WHAT THE TASK ASKS:
Begin at the first line below and copy each line exactly, ending with the line where "Given: Click the" appears.

**** INFORMATION PROVIDED ****

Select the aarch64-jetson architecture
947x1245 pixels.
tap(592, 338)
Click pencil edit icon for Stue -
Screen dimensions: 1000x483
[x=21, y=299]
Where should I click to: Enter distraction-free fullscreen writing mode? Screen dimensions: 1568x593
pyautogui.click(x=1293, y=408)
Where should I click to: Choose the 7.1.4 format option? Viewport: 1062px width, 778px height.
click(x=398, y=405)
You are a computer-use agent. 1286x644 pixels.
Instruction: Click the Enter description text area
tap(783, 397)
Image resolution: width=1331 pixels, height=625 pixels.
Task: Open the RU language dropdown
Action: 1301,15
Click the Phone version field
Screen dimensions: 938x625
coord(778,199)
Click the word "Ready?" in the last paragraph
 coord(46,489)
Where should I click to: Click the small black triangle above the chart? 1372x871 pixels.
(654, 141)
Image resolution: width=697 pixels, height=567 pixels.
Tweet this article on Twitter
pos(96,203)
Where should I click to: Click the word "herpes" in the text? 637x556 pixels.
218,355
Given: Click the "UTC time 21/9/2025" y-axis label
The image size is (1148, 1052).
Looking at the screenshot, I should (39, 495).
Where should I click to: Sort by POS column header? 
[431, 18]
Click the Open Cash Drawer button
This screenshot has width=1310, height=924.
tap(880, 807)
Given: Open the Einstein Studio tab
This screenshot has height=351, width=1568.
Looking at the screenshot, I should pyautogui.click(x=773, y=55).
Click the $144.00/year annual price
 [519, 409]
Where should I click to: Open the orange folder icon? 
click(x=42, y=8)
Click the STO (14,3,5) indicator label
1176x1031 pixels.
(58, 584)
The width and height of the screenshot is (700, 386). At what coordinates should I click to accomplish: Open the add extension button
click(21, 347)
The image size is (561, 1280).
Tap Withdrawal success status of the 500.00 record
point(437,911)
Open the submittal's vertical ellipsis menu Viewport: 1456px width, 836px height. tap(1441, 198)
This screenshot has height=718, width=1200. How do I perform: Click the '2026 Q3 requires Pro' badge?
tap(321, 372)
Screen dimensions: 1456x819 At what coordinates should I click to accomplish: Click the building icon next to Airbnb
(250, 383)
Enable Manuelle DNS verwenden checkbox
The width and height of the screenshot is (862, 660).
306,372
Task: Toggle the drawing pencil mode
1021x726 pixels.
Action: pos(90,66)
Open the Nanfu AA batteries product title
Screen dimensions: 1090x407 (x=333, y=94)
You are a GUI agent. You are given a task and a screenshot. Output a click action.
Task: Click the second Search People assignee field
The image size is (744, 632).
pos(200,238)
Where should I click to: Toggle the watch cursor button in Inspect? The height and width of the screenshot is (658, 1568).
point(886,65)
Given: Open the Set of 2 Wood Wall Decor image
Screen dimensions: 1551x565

****

THE ANSWER:
Select the aarch64-jetson architecture
947x1245 pixels.
tap(592, 338)
Click pencil edit icon for Stue -
Screen dimensions: 1000x483
[x=21, y=299]
Where should I click to: Enter distraction-free fullscreen writing mode? Screen dimensions: 1568x593
pyautogui.click(x=1293, y=408)
Where should I click to: Choose the 7.1.4 format option? Viewport: 1062px width, 778px height.
click(x=398, y=405)
You are a computer-use agent. 1286x644 pixels.
Instruction: Click the Enter description text area
tap(783, 397)
Image resolution: width=1331 pixels, height=625 pixels.
Task: Open the RU language dropdown
Action: 1301,15
Click the Phone version field
Screen dimensions: 938x625
coord(778,199)
Click the word "Ready?" in the last paragraph
 coord(46,489)
Where should I click to: Click the small black triangle above the chart? 1372x871 pixels.
(654, 141)
Image resolution: width=697 pixels, height=567 pixels.
Tweet this article on Twitter
pos(96,203)
Where should I click to: Click the word "herpes" in the text? 637x556 pixels.
218,355
Given: Click the "UTC time 21/9/2025" y-axis label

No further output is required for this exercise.